# Experiment Virtual Concept Drifts

## Install Packages

In [None]:
%load_ext autoreload
%autoreload 2

In [None]:
!pip install --quiet seaborn numpy pandas river scikit-learn lightgbm matplotlib deepchecks evidently menelaus tensorflow-data-validation

In [None]:
import warnings

import pandas as pd
import numpy as np
from sklearn.model_selection import train_test_split
from sklearn.metrics import accuracy_score
from lightgbm import LGBMClassifier
import drift_detector_with_labels, deepcheck_detectors, evidently_ai_detectors, drift, drift_detector_multivariate_hdddm, drift_detector_multivariate_md3, drift_detector_multivariate_ollindda, tensorflow_detectors

warnings.filterwarnings('ignore')
warnings.simplefilter('ignore')

# Load Dataset & EDA

In [None]:
red_wine_dataset = pd.read_csv(
    "https://archive.ics.uci.edu/ml/machine-learning-databases/wine-quality/winequality-red.csv", sep=";")
white_wine_dataset = pd.read_csv(
    "https://archive.ics.uci.edu/ml/machine-learning-databases/wine-quality/winequality-white.csv", sep=";")

In [None]:
red_wine_dataset['wine_type'] = "red"
white_wine_dataset['wine_type'] = "white"

In [None]:
wine_dataset = pd.concat([red_wine_dataset, white_wine_dataset], axis=0)
wine_dataset["wine_type"] = np.where(wine_dataset["wine_type"] == "red", 1, 0)
wine_dataset.head()

In [None]:
conditions = [
    (wine_dataset["quality"] <= 3),
    (wine_dataset.quality > 3) & (wine_dataset.quality <= 6),
    (wine_dataset["quality"] > 6)
]

values = [0, 1, 2]

wine_dataset['quality'] = np.select(conditions, values)

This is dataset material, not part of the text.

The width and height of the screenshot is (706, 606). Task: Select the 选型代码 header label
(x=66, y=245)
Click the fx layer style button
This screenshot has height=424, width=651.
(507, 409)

wine_dataset['quality'].value_counts()

In [None]:
wine_dataset_train, wine_dataset_test = train_test_split(wine_dataset, test_size=0.4, shuffle=True)
X_train = wine_dataset_train.loc[:, wine_dataset_train.columns != "quality"]
y_train = wine_dataset_train["quality"]
X_test = wine_dataset_test.loc[:, wine_dataset_test.columns != "quality"]
y_test = wine_dataset_test["quality"]

## Fit Light GBM

In [None]:
categorical_features_names = ["wine_type"]
features_names = X_train.columns
cat_features_index = [index for index, feature_name in enumerate(features_names) if
                      feature_name in categorical_features_names]

In [None]:
model_params = {
    'learning_rate': 0.1,
    'max_depth': None,
    'n_estimators': 500,
    'min_child_samples': 10,
    'categorical_feature': cat_features_index,
    'n_jobs': 1,
    'random_state': 1234,
}
lgbm_model = LGBMClassifier(**model_params)
lgbm_model.fit(X_train, y_train)

In [None]:
y_pred = lgbm_model.predict(X_test)
accuracy_score(y_pred, y_test)

## Virtual Concept Drift: alcohol increase by 2

### Induce the drift

In [None]:
wine_dataset_corrupted_alcohol = drift.drift_generator_univariate_increase(data=wine_dataset_test,
                                                                           column_name='alcohol',
                                                                           value=2)

### Deepcheck

In [None]:
deepcheck_detectors.deepcheck_detect_drift(data_train=wine_dataset_train,
                                           data_to_compare=wine_dataset_corrupted_alcohol,
                                           label_col="quality",
                                           cat_features=categorical_features_names,
                                           model=lgbm_model,
                                           test_type="feature_drift")

In [None]:
deepcheck_detectors.deepcheck_detect_drift(data_train=wine_dataset_train,
                                           data_to_compare=wine_dataset_corrupted_alcohol,
                                           label_col="quality",
                                           cat_features=categorical_features_names,
                                           model=lgbm_model,
                                           test_type="prediction_drift")

In [None]:
deepcheck_detectors.deepcheck_detect_drift(data_train=wine_dataset_train,
                                           data_to_compare=wine_dataset_corrupted_alcohol,
                                           label_col="quality",
                                           cat_features=categorical_features_names,
                                           model=lgbm_model,
                                           test_type="dataset_drift")

### Evidently AI

In [None]:
evidently_ai_detectors.evidently_ai_detect_drift(data_train=wine_dataset_train,
                                                 data_to_compare=wine_dataset_corrupted_alcohol,
                                                 label_col="quality",
                                                 cat_features=categorical_features_names)

### Tensorflow

In [None]:
tensorflow_detectors.tensorflow_detect_drift(data_train=wine_dataset_train,
                                             data_to_compare=wine_dataset_corrupted_alcohol,
                                             label_col="quality")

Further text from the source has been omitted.